WHAT TO WORK ON: Copy from the text below about Simferopol before the referendum, word for word, the part starting with "In Simferopol, few" and going on through "the Ukrainian currency.".

──────── SELECTED PASSAGE

In Simferopol, few seem to doubt how the upcoming referendum on joining Russia will turn out. There's a widespread sense that Putin has already decided the outcome, and the focus is turning to practical matters.
When it rains in Simferopol, a city of 350,000 on the Crimean peninsula, the potholes in the streets turn into miniature lakes. But the cars don't slow down. They ruthlessly splash mud on nearby pedestrians.
"Buy umbrellas. Spend your hryvnia!" a vendor at a small shop next to the train station shouts. Hryvnia is the Ukrainian currency.
"Buy the most expensive umbrella!" he goes on. "Soon, we'll be using the ruble, anyway."
New price tags
In a grocery store, the saleswomen are diligently sticking new price tags on the goods. Irina stands in front of the shop. She's a doctor in a hospital for war veterans, and she doesn't want to give her full name. She says she speaks Russian, Ukrainian and English, and while she insists that she has an international and tolerant attitude, in Crimea she wants to speak Russian exclusively. In her view, the peninsula is and will remain Russian.

────────────────
──────── RECORD EXCERPTS

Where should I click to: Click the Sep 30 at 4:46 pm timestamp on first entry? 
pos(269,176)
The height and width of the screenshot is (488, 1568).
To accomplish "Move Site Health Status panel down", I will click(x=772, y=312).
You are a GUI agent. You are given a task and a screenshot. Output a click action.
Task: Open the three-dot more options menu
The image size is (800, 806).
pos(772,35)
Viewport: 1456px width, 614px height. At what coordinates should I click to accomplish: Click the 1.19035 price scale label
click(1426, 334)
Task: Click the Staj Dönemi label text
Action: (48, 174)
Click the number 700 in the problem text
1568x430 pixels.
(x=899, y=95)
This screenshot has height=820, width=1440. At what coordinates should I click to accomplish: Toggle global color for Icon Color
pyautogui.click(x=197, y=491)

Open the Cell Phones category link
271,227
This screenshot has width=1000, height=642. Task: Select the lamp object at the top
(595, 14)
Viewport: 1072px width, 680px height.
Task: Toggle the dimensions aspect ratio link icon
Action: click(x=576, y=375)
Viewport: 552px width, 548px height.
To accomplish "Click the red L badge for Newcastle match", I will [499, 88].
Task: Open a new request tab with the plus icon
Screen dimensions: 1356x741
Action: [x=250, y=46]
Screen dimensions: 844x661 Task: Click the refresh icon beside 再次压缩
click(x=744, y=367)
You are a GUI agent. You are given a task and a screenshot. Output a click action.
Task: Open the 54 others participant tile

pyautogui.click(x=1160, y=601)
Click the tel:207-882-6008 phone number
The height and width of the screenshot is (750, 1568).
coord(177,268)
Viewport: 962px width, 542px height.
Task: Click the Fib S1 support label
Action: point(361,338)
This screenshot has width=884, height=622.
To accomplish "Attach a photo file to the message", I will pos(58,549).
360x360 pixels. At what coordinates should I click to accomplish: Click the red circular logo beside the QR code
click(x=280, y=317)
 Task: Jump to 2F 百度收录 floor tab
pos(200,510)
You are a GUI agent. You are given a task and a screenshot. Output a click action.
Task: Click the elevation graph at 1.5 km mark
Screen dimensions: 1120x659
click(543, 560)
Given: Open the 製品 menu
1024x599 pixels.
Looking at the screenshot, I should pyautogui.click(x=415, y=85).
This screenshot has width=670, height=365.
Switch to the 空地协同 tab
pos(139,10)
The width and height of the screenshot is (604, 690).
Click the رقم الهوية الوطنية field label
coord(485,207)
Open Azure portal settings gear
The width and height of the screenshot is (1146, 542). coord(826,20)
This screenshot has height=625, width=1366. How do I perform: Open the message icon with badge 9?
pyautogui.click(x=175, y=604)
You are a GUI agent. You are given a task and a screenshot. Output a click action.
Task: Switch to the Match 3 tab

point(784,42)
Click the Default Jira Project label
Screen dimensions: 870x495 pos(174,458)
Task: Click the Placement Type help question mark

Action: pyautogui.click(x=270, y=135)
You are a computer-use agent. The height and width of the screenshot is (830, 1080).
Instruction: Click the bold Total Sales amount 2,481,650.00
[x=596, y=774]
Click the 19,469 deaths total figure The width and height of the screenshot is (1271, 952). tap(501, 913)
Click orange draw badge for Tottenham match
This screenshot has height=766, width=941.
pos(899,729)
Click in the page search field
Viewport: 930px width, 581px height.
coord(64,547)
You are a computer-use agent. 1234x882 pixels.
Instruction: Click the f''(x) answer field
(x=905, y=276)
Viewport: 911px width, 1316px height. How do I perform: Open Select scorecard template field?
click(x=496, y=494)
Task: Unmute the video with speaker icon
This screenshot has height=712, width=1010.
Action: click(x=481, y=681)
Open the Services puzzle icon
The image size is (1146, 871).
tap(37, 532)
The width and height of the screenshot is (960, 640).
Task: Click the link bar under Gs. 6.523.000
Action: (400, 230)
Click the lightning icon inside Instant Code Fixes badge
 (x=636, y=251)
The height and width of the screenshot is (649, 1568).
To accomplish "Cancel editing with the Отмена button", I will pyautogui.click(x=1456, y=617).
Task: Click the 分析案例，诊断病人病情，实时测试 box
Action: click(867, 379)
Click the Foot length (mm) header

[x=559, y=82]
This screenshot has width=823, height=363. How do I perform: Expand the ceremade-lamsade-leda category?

────────────────

EXERCISE RESULT:
In Simferopol, few seem to doubt how the upcoming referendum on joining Russia will turn out. There's a widespread sense that Putin has already decided the outcome, and the focus is turning to practical matters.
When it rains in Simferopol, a city of 350,000 on the Crimean peninsula, the potholes in the streets turn into miniature lakes. But the cars don't slow down. They ruthlessly splash mud on nearby pedestrians.
"Buy umbrellas. Spend your hryvnia!" a vendor at a small shop next to the train station shouts. Hryvnia is the Ukrainian currency.